(YOUR GOAL): Below are the records; copy out every line that holds the word "checkbox".
BEGIN TASK DATA
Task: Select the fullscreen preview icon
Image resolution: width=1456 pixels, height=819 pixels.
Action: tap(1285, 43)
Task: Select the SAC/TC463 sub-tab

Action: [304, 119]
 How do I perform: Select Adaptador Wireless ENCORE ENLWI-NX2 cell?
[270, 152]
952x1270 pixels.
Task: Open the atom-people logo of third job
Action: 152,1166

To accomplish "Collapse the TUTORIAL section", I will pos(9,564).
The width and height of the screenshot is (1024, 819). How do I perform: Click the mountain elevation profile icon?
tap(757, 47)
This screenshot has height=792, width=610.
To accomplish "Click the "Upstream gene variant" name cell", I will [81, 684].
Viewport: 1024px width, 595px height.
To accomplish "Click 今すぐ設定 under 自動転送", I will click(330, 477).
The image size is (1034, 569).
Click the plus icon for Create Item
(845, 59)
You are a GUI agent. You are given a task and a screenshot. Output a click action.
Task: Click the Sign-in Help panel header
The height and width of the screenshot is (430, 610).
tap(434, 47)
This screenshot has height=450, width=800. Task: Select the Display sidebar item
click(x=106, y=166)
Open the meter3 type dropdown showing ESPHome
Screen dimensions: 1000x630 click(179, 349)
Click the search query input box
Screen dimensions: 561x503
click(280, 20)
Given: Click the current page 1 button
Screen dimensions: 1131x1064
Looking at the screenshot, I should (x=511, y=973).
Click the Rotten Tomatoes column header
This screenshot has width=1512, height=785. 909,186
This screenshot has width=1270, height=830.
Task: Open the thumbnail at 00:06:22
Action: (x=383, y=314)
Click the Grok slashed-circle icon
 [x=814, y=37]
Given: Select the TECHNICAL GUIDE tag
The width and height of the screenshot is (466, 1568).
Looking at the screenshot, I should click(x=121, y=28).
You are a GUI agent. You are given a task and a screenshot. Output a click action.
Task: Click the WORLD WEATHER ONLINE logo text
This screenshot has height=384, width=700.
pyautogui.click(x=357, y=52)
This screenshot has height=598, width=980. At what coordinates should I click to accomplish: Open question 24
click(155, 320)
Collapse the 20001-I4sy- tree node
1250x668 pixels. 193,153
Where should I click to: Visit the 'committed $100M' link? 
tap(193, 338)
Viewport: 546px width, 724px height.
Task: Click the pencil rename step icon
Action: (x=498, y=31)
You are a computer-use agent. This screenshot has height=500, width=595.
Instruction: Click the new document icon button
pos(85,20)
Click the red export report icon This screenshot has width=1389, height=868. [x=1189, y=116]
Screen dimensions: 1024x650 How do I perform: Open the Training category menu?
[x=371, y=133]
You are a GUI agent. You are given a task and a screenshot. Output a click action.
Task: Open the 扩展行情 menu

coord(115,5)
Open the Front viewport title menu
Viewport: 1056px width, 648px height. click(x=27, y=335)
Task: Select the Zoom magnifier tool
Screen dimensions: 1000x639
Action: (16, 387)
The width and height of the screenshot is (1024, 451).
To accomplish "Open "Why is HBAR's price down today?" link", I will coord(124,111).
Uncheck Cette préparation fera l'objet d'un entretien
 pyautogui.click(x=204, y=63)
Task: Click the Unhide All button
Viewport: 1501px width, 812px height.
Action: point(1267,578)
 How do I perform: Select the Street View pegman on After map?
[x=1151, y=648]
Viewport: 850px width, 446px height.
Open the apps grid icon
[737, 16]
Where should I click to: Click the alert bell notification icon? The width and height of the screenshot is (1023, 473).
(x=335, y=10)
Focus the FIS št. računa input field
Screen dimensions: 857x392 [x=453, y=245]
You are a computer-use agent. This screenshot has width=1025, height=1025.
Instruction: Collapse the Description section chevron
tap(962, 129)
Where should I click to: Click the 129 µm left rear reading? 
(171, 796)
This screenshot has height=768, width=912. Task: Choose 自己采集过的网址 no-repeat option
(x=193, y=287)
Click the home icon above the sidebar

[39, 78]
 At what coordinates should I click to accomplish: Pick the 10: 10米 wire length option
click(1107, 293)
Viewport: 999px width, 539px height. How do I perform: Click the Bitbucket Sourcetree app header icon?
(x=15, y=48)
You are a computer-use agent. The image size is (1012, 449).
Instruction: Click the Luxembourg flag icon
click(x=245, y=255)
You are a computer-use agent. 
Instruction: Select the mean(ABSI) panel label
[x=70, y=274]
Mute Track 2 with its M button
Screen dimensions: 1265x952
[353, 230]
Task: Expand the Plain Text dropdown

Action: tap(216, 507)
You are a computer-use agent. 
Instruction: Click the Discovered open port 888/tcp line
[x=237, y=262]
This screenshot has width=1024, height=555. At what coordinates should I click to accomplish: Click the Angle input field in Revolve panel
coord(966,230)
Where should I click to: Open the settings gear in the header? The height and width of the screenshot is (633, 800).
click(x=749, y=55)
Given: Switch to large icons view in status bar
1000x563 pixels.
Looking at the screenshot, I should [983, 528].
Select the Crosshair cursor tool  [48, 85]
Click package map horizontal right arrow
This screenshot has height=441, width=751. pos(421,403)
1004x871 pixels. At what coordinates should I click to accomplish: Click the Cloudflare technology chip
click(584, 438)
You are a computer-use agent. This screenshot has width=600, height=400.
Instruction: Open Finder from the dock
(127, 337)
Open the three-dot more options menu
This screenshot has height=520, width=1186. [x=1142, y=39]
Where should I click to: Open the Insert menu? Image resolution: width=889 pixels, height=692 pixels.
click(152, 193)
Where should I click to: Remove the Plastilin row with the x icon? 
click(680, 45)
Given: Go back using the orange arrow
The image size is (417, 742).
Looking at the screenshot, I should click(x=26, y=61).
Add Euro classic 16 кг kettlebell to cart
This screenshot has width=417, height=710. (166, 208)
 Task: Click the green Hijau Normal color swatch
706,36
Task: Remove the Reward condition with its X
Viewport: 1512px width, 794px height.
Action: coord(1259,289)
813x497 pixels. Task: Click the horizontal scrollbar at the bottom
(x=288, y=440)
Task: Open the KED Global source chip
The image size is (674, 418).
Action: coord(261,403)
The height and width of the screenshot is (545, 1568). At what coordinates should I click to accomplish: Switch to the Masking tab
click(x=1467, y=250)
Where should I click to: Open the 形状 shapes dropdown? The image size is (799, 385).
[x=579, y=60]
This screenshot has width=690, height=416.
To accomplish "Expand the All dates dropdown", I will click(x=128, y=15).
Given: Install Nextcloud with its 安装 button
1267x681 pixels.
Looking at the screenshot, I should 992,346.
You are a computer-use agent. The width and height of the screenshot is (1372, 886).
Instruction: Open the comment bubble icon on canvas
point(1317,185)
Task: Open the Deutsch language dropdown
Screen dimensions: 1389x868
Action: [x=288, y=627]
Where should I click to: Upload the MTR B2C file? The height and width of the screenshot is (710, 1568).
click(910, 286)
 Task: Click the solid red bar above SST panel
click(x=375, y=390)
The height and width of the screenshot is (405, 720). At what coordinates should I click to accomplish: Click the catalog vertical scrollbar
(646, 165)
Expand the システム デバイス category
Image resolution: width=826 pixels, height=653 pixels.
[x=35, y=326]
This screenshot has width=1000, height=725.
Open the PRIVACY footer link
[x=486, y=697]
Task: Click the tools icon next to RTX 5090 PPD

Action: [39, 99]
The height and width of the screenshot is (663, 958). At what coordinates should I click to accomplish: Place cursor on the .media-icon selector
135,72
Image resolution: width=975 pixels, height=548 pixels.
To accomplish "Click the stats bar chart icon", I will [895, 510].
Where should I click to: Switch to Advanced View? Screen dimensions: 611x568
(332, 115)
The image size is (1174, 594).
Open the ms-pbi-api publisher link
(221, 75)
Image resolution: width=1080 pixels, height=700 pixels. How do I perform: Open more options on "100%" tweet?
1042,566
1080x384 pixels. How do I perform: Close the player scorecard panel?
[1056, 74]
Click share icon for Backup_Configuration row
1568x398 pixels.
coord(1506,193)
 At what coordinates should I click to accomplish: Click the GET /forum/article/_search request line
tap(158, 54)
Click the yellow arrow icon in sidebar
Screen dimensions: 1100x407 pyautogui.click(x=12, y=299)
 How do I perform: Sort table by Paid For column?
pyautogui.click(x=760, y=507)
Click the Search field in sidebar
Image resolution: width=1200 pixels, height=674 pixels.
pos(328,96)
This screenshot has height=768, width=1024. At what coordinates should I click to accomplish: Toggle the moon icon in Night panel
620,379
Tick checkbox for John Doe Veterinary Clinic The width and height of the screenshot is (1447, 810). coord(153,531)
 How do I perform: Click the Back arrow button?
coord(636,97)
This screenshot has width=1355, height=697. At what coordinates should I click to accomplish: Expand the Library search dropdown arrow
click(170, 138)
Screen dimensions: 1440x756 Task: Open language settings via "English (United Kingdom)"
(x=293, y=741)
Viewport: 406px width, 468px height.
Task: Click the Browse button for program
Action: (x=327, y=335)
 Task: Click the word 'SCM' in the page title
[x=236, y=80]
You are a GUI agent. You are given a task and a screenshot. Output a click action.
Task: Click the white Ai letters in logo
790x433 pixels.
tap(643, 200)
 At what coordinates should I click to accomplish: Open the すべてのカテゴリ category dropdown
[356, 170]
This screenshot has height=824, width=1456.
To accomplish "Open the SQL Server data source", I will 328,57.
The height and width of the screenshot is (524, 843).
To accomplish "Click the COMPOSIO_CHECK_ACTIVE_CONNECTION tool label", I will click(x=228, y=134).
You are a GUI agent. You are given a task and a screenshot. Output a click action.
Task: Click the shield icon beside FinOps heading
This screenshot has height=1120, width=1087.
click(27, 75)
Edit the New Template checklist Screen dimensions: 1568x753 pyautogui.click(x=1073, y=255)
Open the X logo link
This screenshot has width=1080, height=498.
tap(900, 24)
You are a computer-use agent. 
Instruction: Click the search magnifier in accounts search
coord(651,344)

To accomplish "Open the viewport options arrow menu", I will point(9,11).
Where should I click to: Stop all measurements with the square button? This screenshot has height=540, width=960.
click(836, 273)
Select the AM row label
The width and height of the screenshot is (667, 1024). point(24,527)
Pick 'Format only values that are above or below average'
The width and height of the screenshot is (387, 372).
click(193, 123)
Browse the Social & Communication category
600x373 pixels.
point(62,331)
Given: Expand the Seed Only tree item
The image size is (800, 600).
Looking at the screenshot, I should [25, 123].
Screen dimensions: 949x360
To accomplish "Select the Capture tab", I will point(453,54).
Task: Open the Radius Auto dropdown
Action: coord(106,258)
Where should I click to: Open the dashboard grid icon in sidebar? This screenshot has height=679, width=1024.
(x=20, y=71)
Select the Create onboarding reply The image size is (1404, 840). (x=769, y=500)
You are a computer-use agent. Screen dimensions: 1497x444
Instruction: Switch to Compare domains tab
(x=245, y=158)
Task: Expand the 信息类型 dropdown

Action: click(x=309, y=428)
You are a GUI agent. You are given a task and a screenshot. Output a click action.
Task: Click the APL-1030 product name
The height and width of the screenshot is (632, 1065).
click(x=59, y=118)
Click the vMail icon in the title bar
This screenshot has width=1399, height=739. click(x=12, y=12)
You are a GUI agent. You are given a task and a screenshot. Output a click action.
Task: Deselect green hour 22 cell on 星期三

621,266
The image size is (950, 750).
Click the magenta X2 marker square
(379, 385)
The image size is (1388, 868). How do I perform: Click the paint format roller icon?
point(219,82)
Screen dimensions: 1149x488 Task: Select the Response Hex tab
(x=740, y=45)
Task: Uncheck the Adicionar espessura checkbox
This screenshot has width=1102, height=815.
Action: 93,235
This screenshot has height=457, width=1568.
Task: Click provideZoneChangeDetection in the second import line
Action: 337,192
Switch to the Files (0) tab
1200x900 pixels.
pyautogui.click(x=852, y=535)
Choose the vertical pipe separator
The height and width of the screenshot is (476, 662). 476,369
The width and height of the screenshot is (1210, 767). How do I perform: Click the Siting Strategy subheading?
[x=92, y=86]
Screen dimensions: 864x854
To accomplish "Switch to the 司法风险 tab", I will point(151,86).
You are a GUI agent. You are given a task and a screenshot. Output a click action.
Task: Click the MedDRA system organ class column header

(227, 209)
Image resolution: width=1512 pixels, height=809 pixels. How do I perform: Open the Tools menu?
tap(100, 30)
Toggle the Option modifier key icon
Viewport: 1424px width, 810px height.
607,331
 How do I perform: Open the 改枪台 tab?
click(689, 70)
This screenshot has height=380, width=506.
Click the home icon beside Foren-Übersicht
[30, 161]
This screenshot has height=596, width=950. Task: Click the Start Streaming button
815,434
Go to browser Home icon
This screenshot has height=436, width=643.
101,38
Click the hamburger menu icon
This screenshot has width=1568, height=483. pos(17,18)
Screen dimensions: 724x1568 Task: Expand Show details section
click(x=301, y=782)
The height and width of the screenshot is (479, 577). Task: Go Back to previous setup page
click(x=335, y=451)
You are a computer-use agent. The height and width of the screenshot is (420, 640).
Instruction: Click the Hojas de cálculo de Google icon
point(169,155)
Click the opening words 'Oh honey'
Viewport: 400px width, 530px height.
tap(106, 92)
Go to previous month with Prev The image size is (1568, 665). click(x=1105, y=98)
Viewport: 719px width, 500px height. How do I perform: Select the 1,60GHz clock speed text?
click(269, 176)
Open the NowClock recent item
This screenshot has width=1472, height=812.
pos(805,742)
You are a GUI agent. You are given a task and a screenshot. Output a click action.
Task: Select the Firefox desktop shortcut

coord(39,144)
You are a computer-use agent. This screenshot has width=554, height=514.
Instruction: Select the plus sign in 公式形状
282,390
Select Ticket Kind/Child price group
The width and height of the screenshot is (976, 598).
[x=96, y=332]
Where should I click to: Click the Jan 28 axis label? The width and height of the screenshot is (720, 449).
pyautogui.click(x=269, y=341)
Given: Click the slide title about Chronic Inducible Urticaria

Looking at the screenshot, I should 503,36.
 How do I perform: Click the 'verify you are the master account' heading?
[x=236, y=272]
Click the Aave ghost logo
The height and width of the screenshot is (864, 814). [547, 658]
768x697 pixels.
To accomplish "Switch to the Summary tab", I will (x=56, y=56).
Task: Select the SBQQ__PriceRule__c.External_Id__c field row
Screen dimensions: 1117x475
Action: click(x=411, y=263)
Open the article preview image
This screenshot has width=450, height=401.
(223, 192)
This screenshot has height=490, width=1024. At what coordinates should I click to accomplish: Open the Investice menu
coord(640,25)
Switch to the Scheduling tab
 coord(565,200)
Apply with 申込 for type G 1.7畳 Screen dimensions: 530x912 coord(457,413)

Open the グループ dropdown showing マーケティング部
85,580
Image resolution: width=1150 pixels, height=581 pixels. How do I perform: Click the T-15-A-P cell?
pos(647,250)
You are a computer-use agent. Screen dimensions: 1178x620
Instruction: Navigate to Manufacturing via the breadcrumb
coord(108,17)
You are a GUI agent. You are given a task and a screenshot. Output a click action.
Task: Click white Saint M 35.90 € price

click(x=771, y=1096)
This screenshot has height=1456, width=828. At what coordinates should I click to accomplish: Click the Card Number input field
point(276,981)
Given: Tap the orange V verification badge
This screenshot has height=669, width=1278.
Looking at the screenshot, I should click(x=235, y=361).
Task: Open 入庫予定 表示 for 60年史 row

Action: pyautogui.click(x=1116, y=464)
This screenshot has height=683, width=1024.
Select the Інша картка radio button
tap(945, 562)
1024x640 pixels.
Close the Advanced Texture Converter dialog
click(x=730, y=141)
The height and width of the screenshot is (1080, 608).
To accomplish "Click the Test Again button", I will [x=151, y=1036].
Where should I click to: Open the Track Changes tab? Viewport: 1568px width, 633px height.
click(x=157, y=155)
END TASK DATA
(RESPONSE TO THIS TASK):
Tick checkbox for John Doe Veterinary Clinic The width and height of the screenshot is (1447, 810). coord(153,531)
Task: Uncheck the Adicionar espessura checkbox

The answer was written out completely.